**Recorded data**

[Start of section]

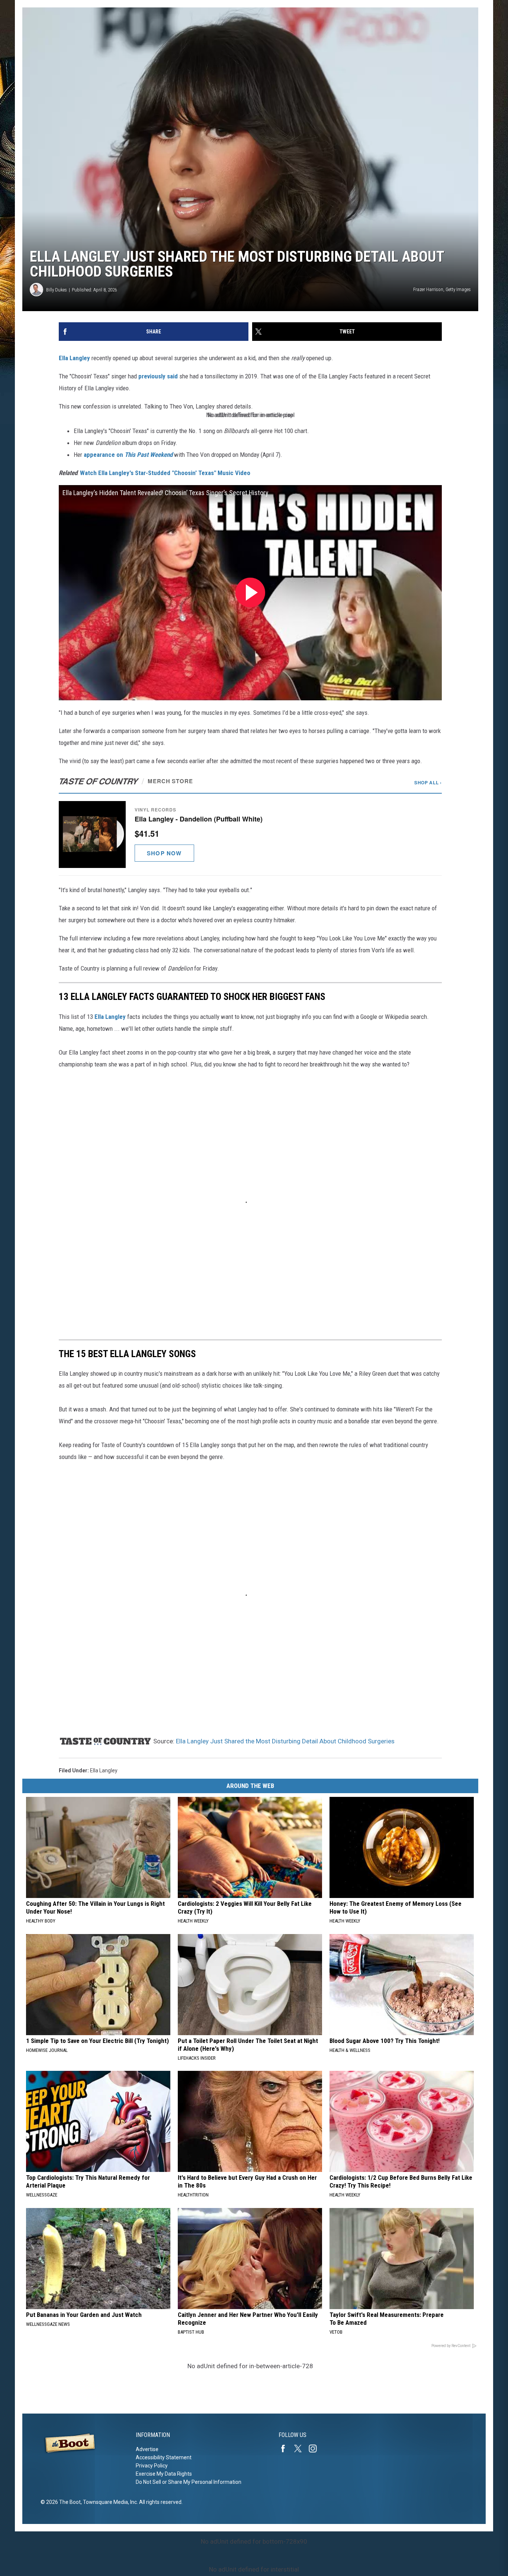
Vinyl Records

[End of section]
[Start of section]

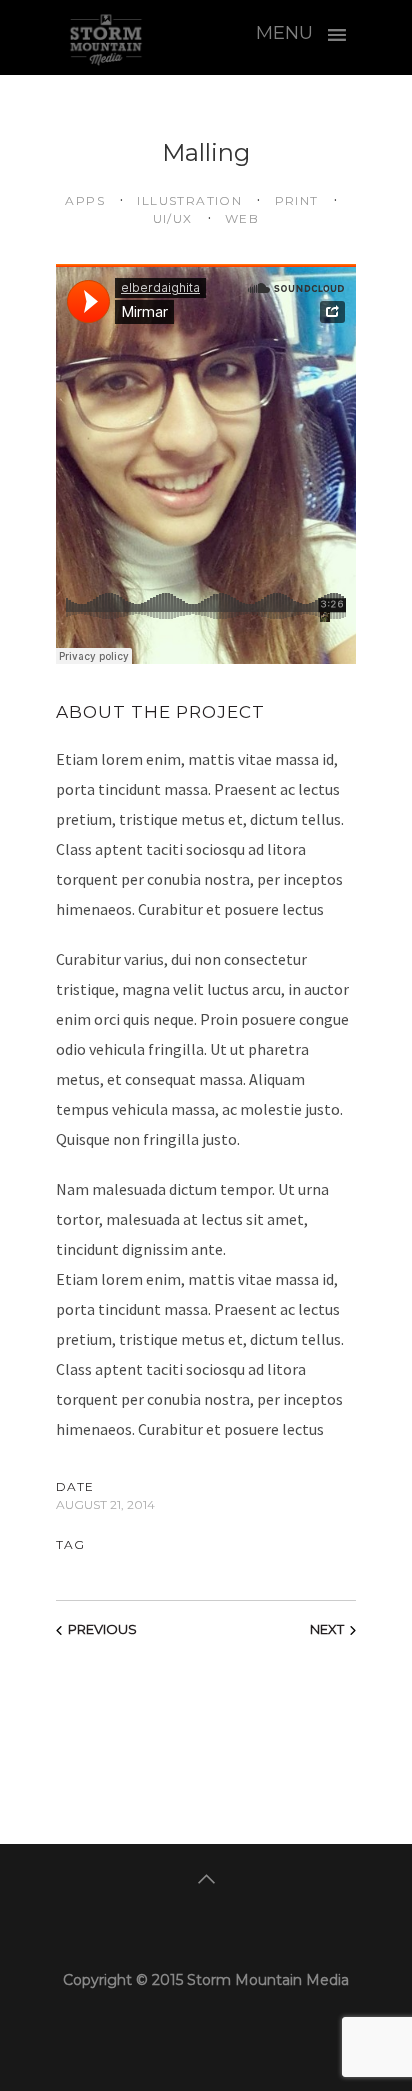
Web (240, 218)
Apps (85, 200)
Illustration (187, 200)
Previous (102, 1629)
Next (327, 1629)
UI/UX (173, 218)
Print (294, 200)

[End of section]

**Task goal**
Using the entries shown above, reproduce verbatim the lines from the line bearing "Web (240, 218)" to the line bearing "Print (294, 200)", inclusive.

**Written solution**
Web (240, 218)
Apps (85, 200)
Illustration (187, 200)
Previous (102, 1629)
Next (327, 1629)
UI/UX (173, 218)
Print (294, 200)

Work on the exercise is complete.